無くなった歯の代わりに顎に植える人工歯根をインプラントと言います。
ひとくちにインプラントといっても材料は千差万別です。箸にも棒にもかからない
ものから一度植えれば20年30年と機能するものまであります。
入れ歯を入れたく無い人には大きな福音だと思いますが
問題点もないわけではありません。

わたしはインプラントを信用していませんでした。
というのは所詮生体には異物でしかないからです。しかし、ここ十数年材料が改良され
口腔内で長期間機能するオッセオインテグレートインプラントというものが出てきた
のです。
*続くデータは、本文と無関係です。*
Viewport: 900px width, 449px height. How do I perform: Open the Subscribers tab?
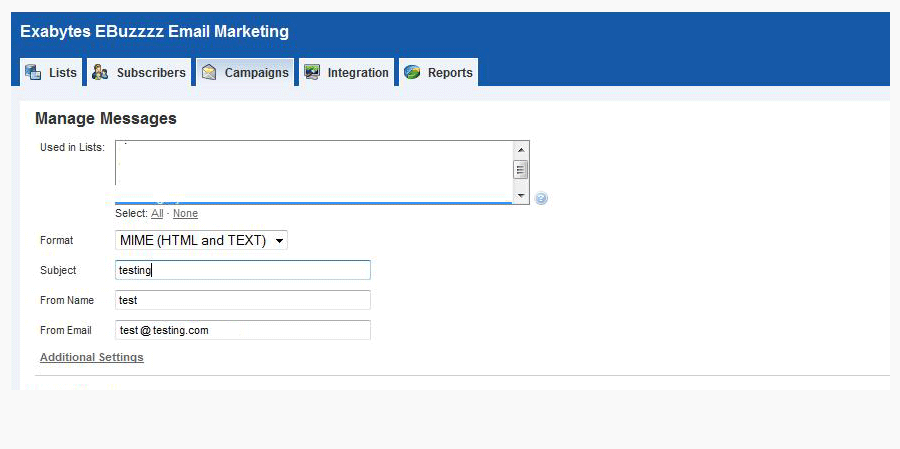[150, 73]
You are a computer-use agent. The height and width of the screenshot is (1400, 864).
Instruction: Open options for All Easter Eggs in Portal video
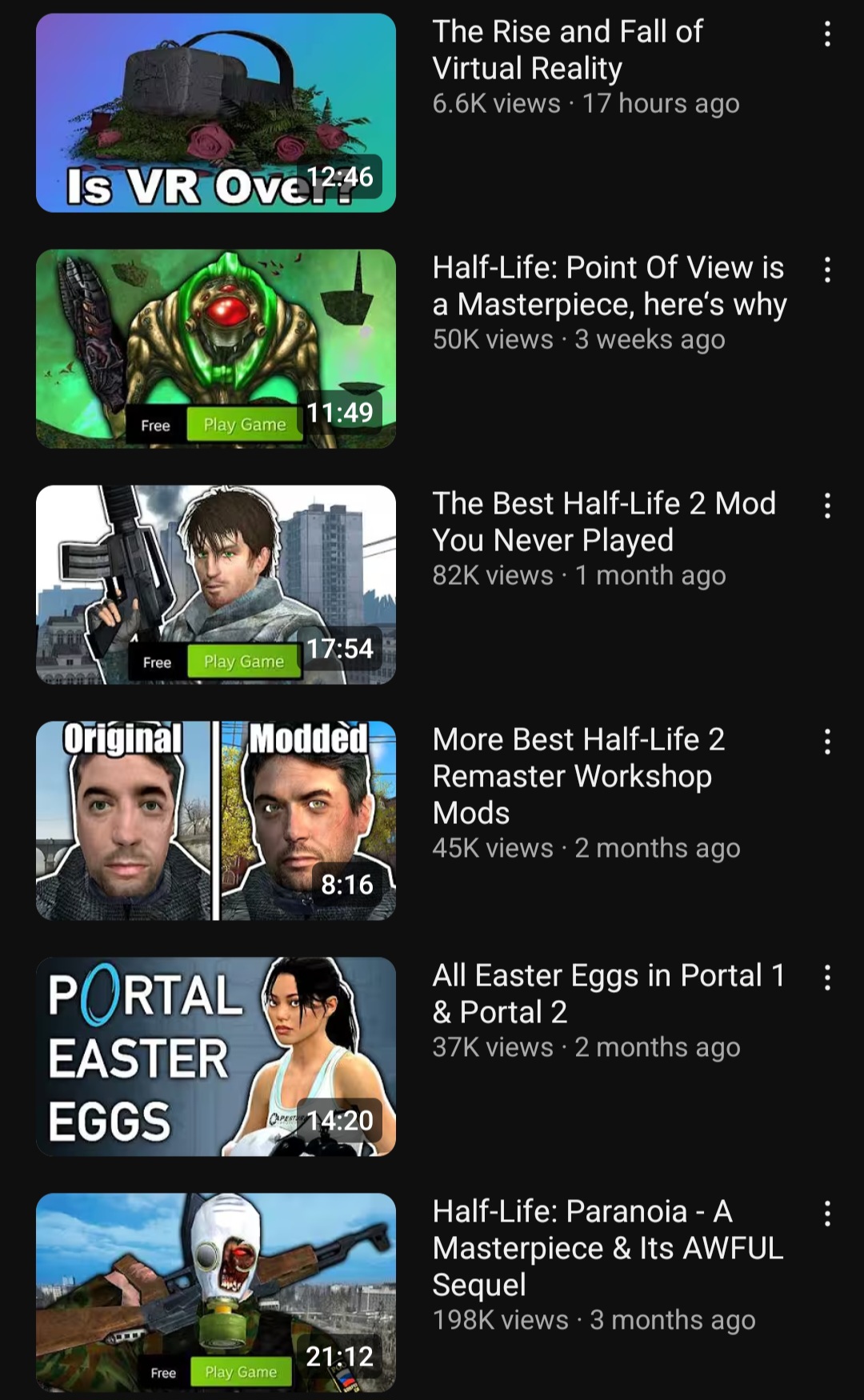827,978
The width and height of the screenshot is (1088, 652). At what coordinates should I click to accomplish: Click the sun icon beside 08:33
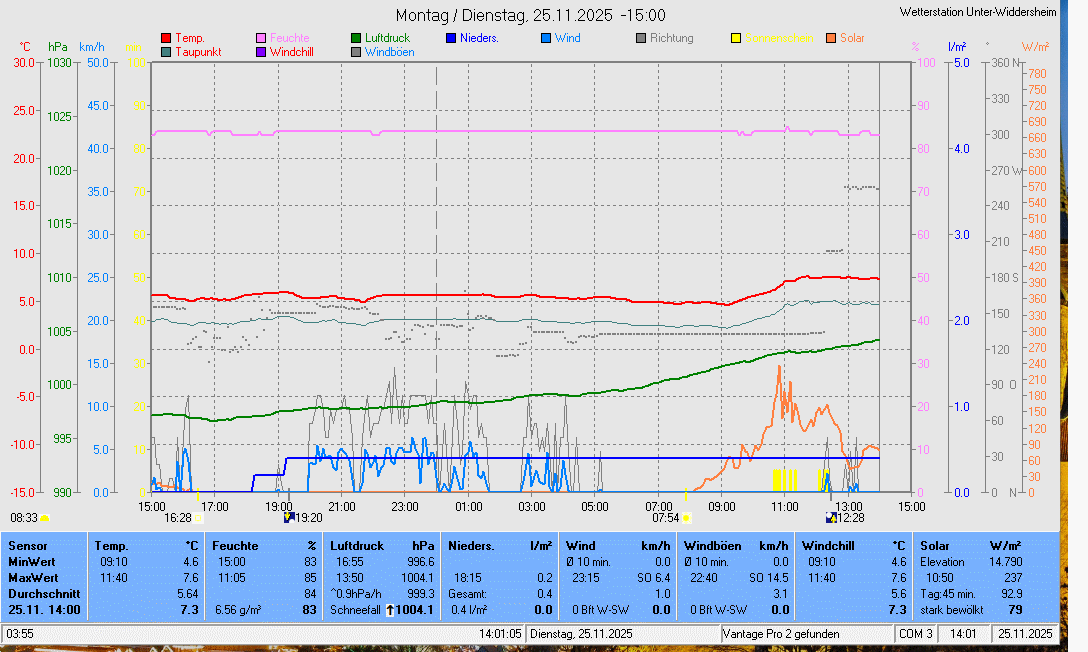pyautogui.click(x=45, y=518)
異物でありながら生体親和性の高いチタンやアパタイトを使い、殆ど生体に
異物防御の反応を起こさせることなく機能する精度の高いインプラントができたのです。
病理学的にはオッセオインテグレートインプラントと言えども異物には違いなく
自家移植歯がほとんど普通に生えた歯と同様に感染を防げるのに比べるとやはり感染
には弱く、管理が難しいという所はあるものの、移植する歯が無い場合には当然、
選択できる治療法になるだけの信頼性がでてきているというのが現状です。
フィクスチャー埋入時骨内にインプラントを植立した状態
アバットメントSTD接合時インプラントにアバットメントSTDを接合した状態

インプラント対自家移植

  
感染に対してはインプラントは上皮付着によるバリアーが無いので負け
価格は 材料費、器材費がかかるのでインプラントの負け
誰でもできる普遍性は歯が無くてもできるインプラントの勝ち
手術の容易さは システマティックにできているインプラントが簡単で勝ち
噛みごこちは歯根膜を獲得できる自家移植の勝ち

ということで、若干インプラントの負け、ですがインプラントの方が多く行われて
いるのはなぜなんでしょう。簡単だからかな?なんとなくカッコいいからかな?

わたしは他家移植という不完全な移植をかつて行っていたので他家移植した患者さん
のフォローにどうしてもインプラントが必要になったので今はインプラントを移植の
第二選択にしています。

今はインプラントが良くなったので考えなければいけない事が出来てしまいました。
インプラントが保ち過ぎるようになってしまったのです。
保ち過ぎ、結構な事じゃないかとばかり言っていられないのです。
インプラントの欠点で感染に弱いと上で書きましたが常に良好なプラークコントロールを
維持していくのは大変な事です。しかし65才でインプラント入れた人が80になった
時に果たしてちゃんと磨けるのか?甚だ疑問です。不潔な口の中のインプラントは
非常に惨めで患者さんにとっても、つらい物になってしまうからです。
わたしはインプラントは特殊な条件でもない限りは50才台以下の人にしか行いません。